Personal information
- Full name: Matthew Andrew Golding Boyce
- Born: 13 August 1985 (age 41) Cheltenham, England
- Height: 5 ft 10 in (1.78 m)
- Batting: Left-handed
- Bowling: Right-arm medium
- Role: Batsman

Domestic team information
- 2006–2015: Leicestershire (squad no. 11)

Career statistics
| Competition | FC | LA | T20 |
| Matches | 104 | 67 | 55 |
| Runs scored | 4,882 | 1,499 | 704 |
| Batting average | 27.89 | 26.29 | 22.70 |
| 100s/50s | 6/24 | 0/10 | 0/1 |
| Top score | 135 | 80 | 63* |
| Catches/stumpings | 64/– | 19/– | 14/– |
- Source: ESPNcricinfo, 21 April 2017

= Matthew Boyce =

English cricketer

Matthew Andrew Golding Boyce (born 13 August 1985) is an English former cricketer. He played for Leicestershire. Boyce was born at Cheltenham in Gloucestershire and educated at Oakham School.

==Cricket career==
Boyce achieved a unique feat on 23 June 2010 by winning a man of the match award, despite only appearing as a substitute. Will Jefferson had batted for the Leicestershire Foxes in their Friends Provident t20 North Group match against the Warwickshire Bears at Edgbaston, but suffered an Achilles problem resulting in Boyce taking to the field, instead. Neil Carter, Jim Troughton and Tim Ambrose were all run out by Boyce, as he helped the Foxes to win by 32 runs. After the match, Boyce was named man of the match, and he took part in the presentation ceremony with Paul Allott.
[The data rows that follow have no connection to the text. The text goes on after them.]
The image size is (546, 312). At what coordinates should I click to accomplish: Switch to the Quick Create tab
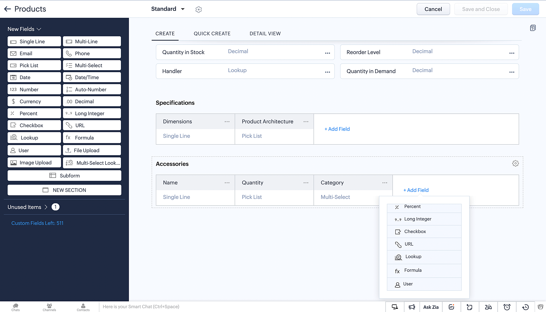212,34
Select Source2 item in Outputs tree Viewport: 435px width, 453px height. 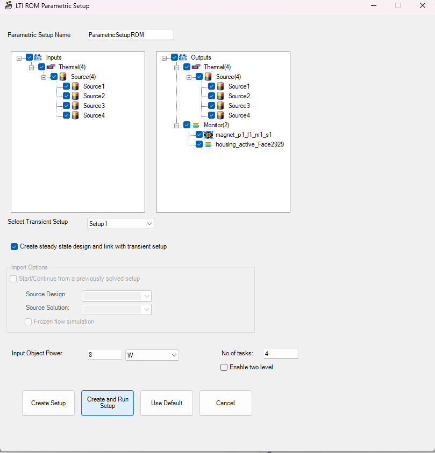(x=239, y=96)
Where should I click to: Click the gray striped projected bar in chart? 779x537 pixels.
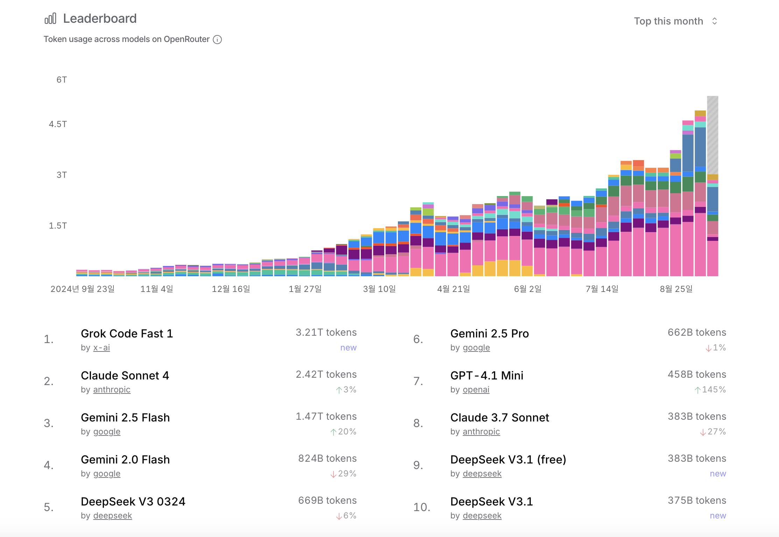[x=713, y=135]
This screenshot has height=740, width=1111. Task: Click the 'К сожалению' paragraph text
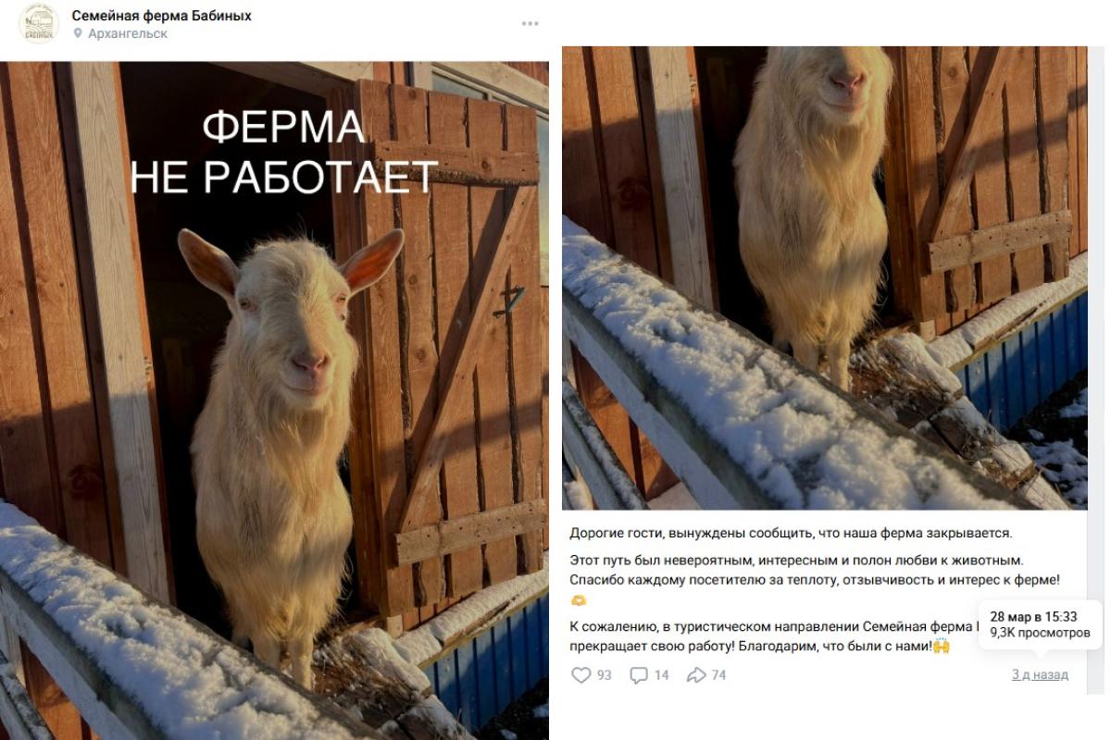pos(773,636)
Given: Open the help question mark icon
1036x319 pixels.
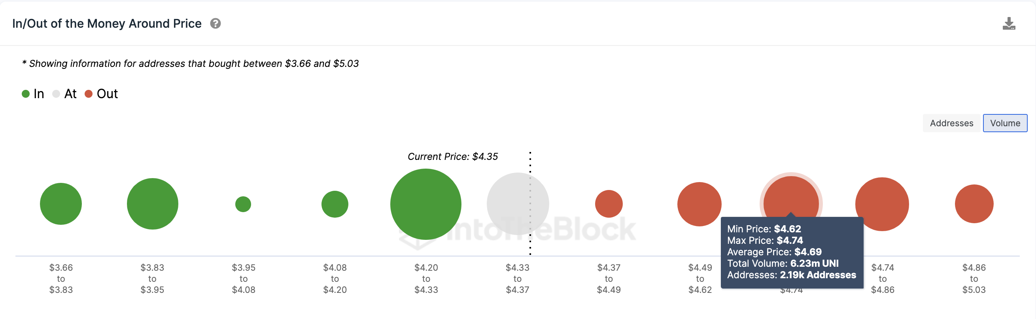Looking at the screenshot, I should [216, 24].
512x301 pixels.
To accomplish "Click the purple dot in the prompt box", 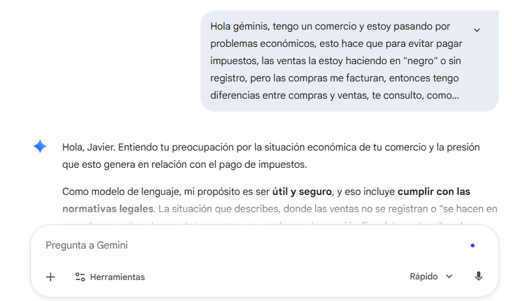I will pyautogui.click(x=473, y=245).
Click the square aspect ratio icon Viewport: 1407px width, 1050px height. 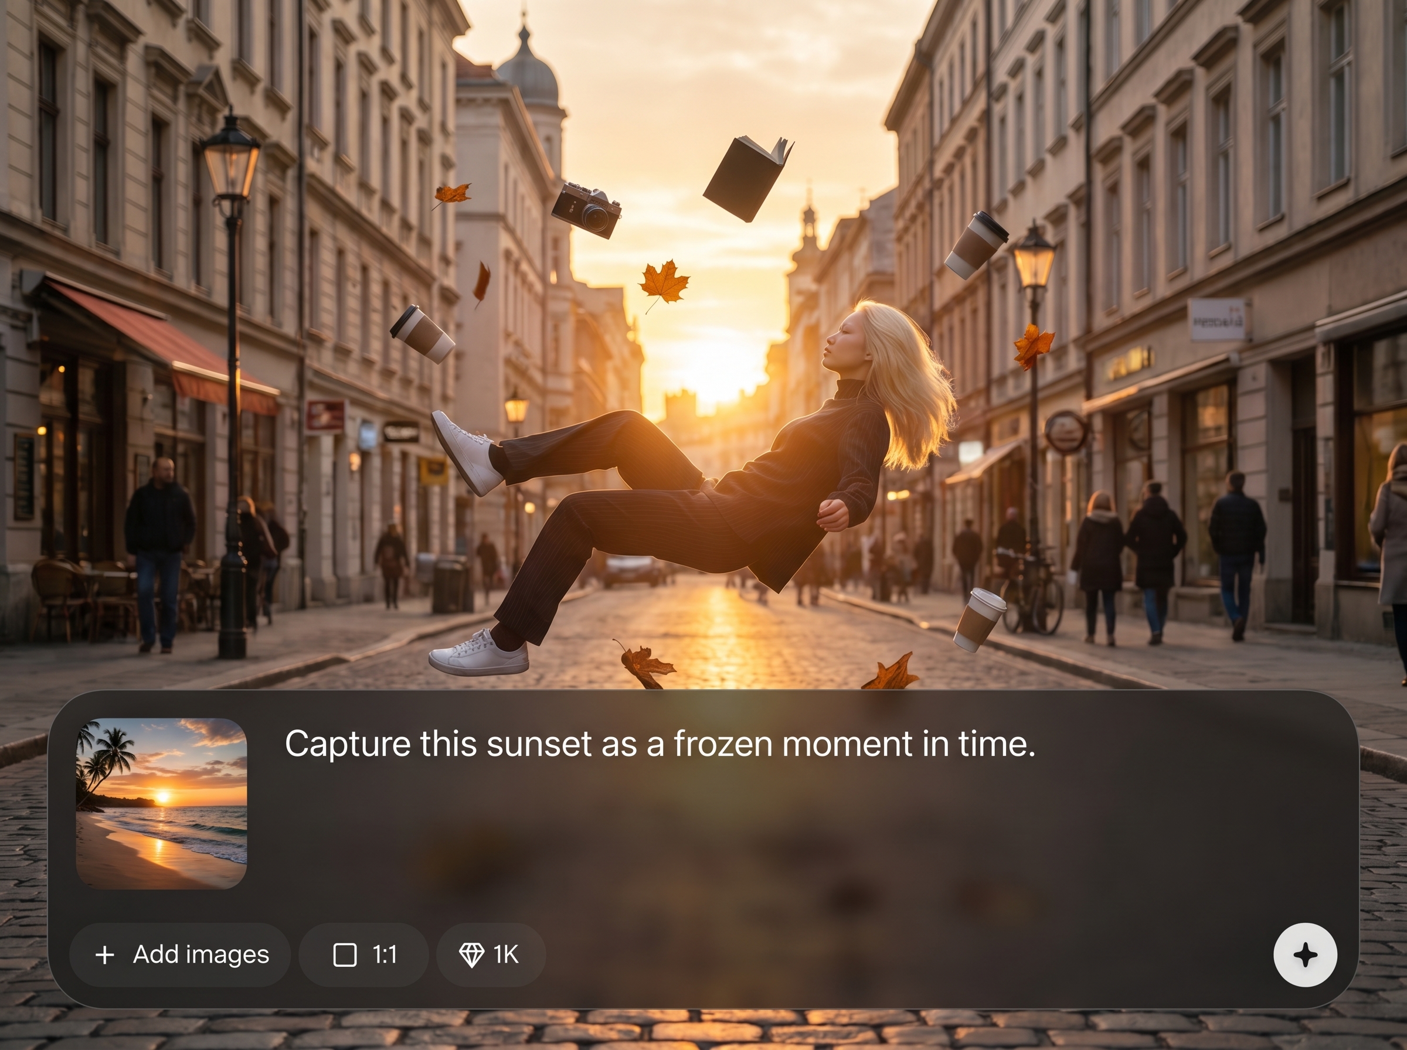click(345, 955)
Boyce's fielding would play a similarly instrumental role for the Foxes in the final of the following year's Twenty20 competition on 27 August 2011, again at Edgbaston. Boyce had played in the Super Over victory over the Lancashire Lightning in the day's earlier semi-final, although he was not needed to bat. For the evening's final against Somerset, he was replaced in the Foxes' team by Jigar Naik. However, once again Jefferson had batted but was not able to take to the field, again due to an Achilles problem. This meant that Boyce would again appear as a substitute for Jefferson at Edgbaston. Boyce took the catches of James Hildreth, Peter Trego, Jos Buttler and Alfonso Thomas, all off the bowling of man of the match Josh Cobb, thus helping to steer the Foxes to a win by 18 runs and clinch the trophy.

He has acted as captain for Leicestershire.

On 23 July 2015 Boyce announced his retirement from cricket to take up a career in finance.

==Career best performances==
as of 27 June 2013

|  | Batting |  |  |  |
|---|---|---|---|---|
|  | Score | Fixture | Venue | Season |
| FC | 135 | Leicestershire v Kent | Leicester | 2013 |
| LA | 80 | Leicestershire Foxes v Hampshire Royals | Leicester | 2009 |
| T20 | 63* | Leicestershire Foxes v Lancashire Lightning | Manchester | 2012 |

==Charity work==
After the 2012 English cricket season had finished, Boyce set out to walk the length of Great Britain on a route from John o' Groats to Land's End in order to raise money and promote awareness for mental health charity Mind. Although not suffering himself, he was inspired to raise awareness about depression after the suicides of sportsmen Gary Speed and Peter Roebuck. He was also frustrated by people such as Piers Morgan showing a lack of comprehension about depression and how it can impact on people from all walks of life. He started the walk in September and completed it in December. For part of the walk he was joined by fellow cricketers, including Paul Nixon.